**What to do**
Below are the records; give again exactly the line with "You are a GUI", the line with "This screenshot has width=1410, height=794.", and each line that lies between them, and nothing besides.

**Data for this exercise**
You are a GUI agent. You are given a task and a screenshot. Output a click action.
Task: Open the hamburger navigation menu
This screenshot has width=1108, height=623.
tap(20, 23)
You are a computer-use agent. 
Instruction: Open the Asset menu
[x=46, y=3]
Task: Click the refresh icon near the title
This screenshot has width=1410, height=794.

---

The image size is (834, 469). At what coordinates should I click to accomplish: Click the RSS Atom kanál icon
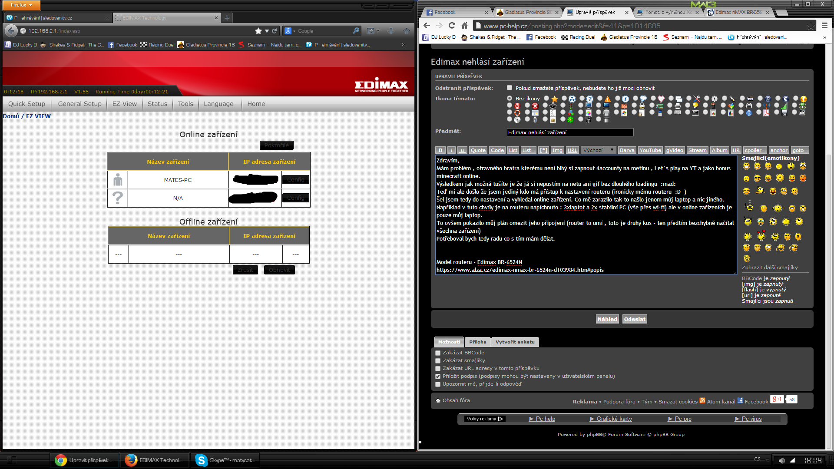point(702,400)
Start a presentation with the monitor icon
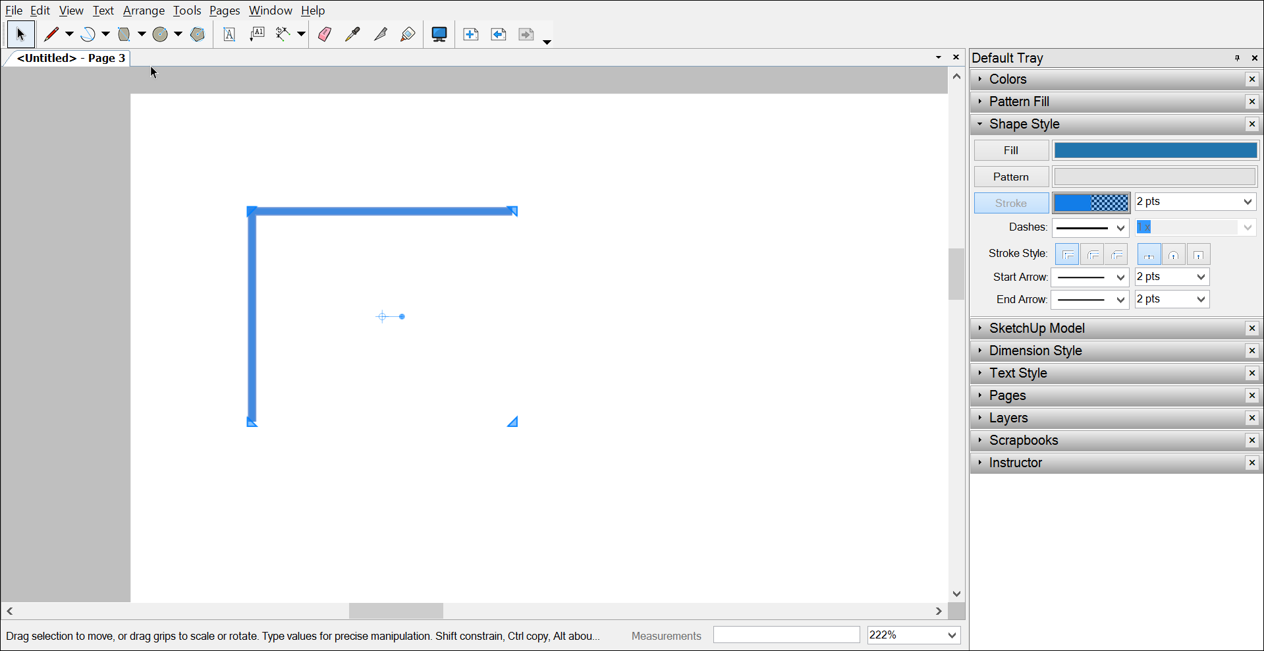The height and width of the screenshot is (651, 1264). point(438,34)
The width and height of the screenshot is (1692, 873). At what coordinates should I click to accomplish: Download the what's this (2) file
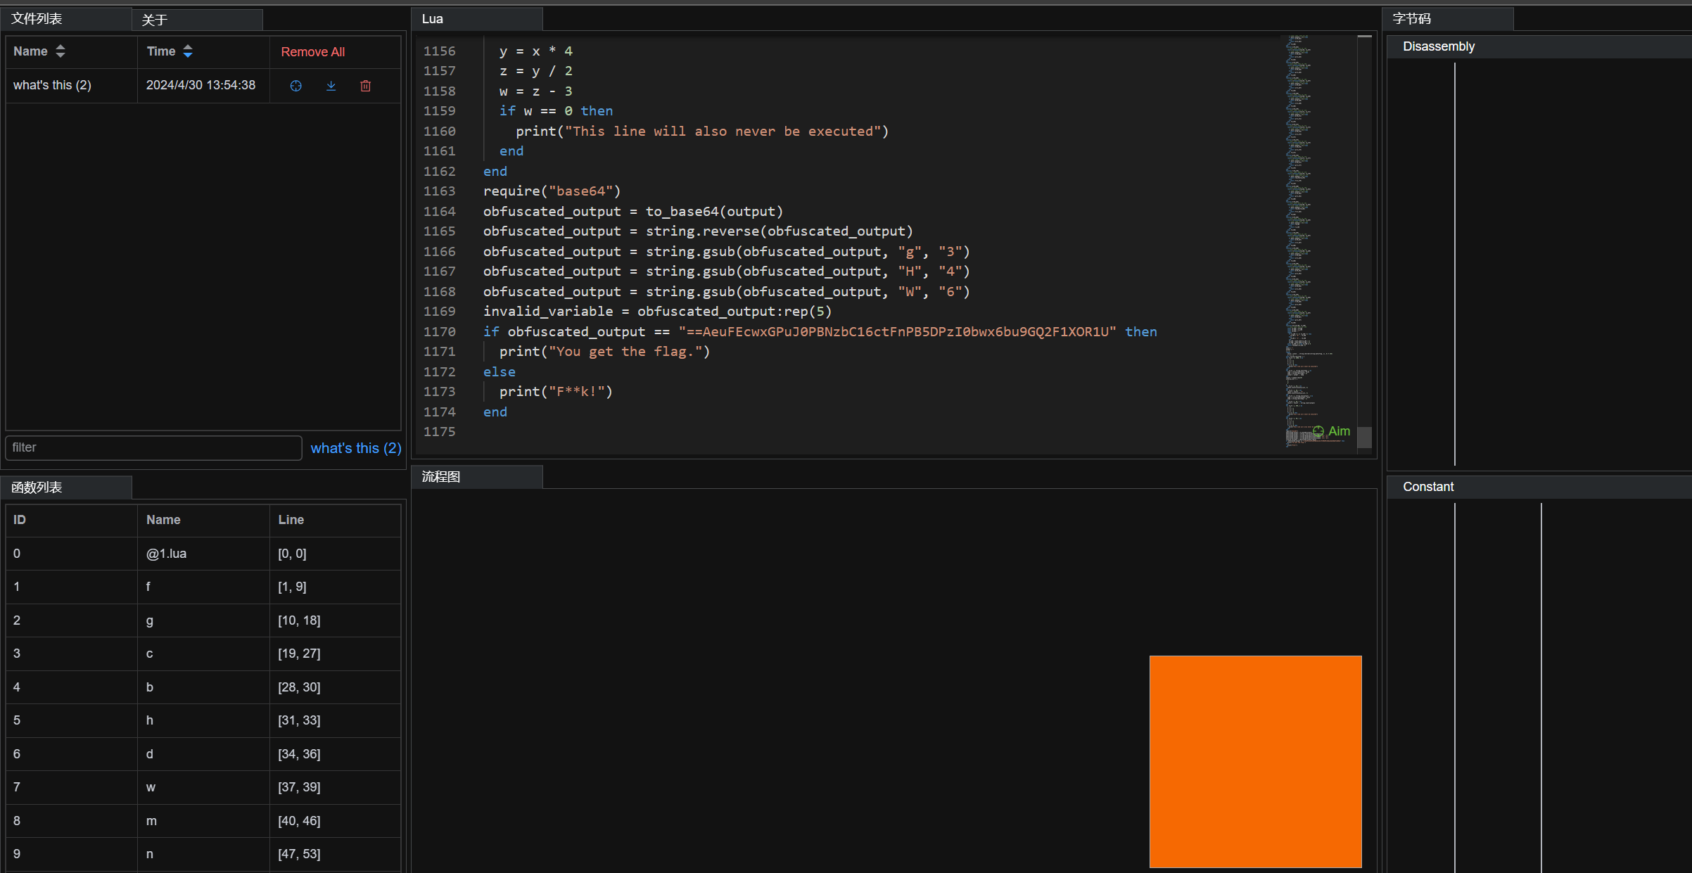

**Written answer**
You are a GUI agent. You are given a task and a screenshot. Output a click action.
Task: Open the hamburger navigation menu
This screenshot has width=1108, height=623.
tap(20, 23)
You are a computer-use agent. 
Instruction: Open the Asset menu
[x=46, y=3]
Task: Click the refresh icon near the title
This screenshot has width=1410, height=794.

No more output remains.